Before they developed an SEO process they had an "over the wall process." They wrote copy, sent it to legal, legal sent it back and they would then try to optimize the content after it was sent back. But this was not ideal. They had poorly optimizes pages, and reapproval was needed often. Expectations were often not met. So they...

After- (higher up the food chain). They worked with the copyrighters directly, before they even put pen to paper. A lot of time content is repurposed, so they have to get involved early. If you can work within the business process, it will help.

PPC - The Approval Sandbox Anything inside the sandbox goes through legal, anything outside you do not need legal (such as budgets, etc.)

They use blogging as a tactic, believe it or not, because of all the regulatory issues. This also goes through legal.

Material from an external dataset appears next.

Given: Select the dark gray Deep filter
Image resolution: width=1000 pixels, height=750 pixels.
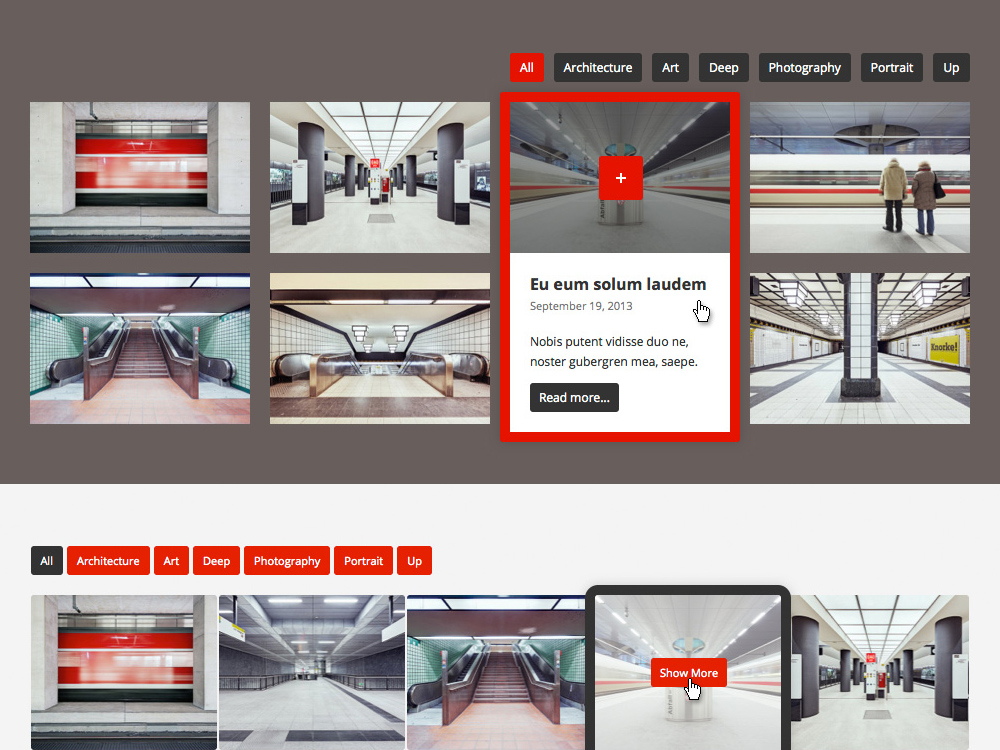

The blog is at http://www.insidespine.com/, last updated October 30th, I guess those legal people are slow.

Martin Murray from Interactive Return to talk about the Drinks Industry Starts off with the company pitch...

Industry Regulatory Bodies: - Century Council - Distilled Spirits Council of the US - The European Forum for Responsible Drinking - The Portman Group

Ethical Marketing Guidelines - Alcohol strength of it should not be the main theme - Don't promote buy one get one free - Age should be kept into mind - No association with drugs, sex, anti-social stuff, etc.

When his client moved from marketing to online marketing, they were in for a big shock, he said.

Google has a content policy, part of that, they do not allow you to market alcohol in AdWords. But AdWords for wine is ok, not wine or hard liquor. Yahoo does allow allow it, so does MSN.

With organic search marketing, all pages need to go through an age verification form. Search engines can not submit their age. He said there are black hat things you can do, but its not so good. It is a big challenge for them.

There are responsible drinking messages throughout the web site...

Search Marketing vs Branding Objectives, there is a conflict often.

Search Marketing Techniques include; - Organic -- content -- linking -- etc - PPC -- Yahoo -- MSN - Blogs - Newsletters - Offline marketing

Success: - Shows some queries they rank well for

Liana Evans from Commerce360 from the retail industry She has a slide that shows the area the FTC regulates and she will touch on some.

She promised to send me her slides, Ill post it later, lots of good details in it.

Update: Here is Liana Evans great presentation as a PDF document.

These posts may have spelling and grammar issues. These are session notes, written quickly and posted immediately after the session has been completed. Please excuse any grammar or spelling issues with session posts.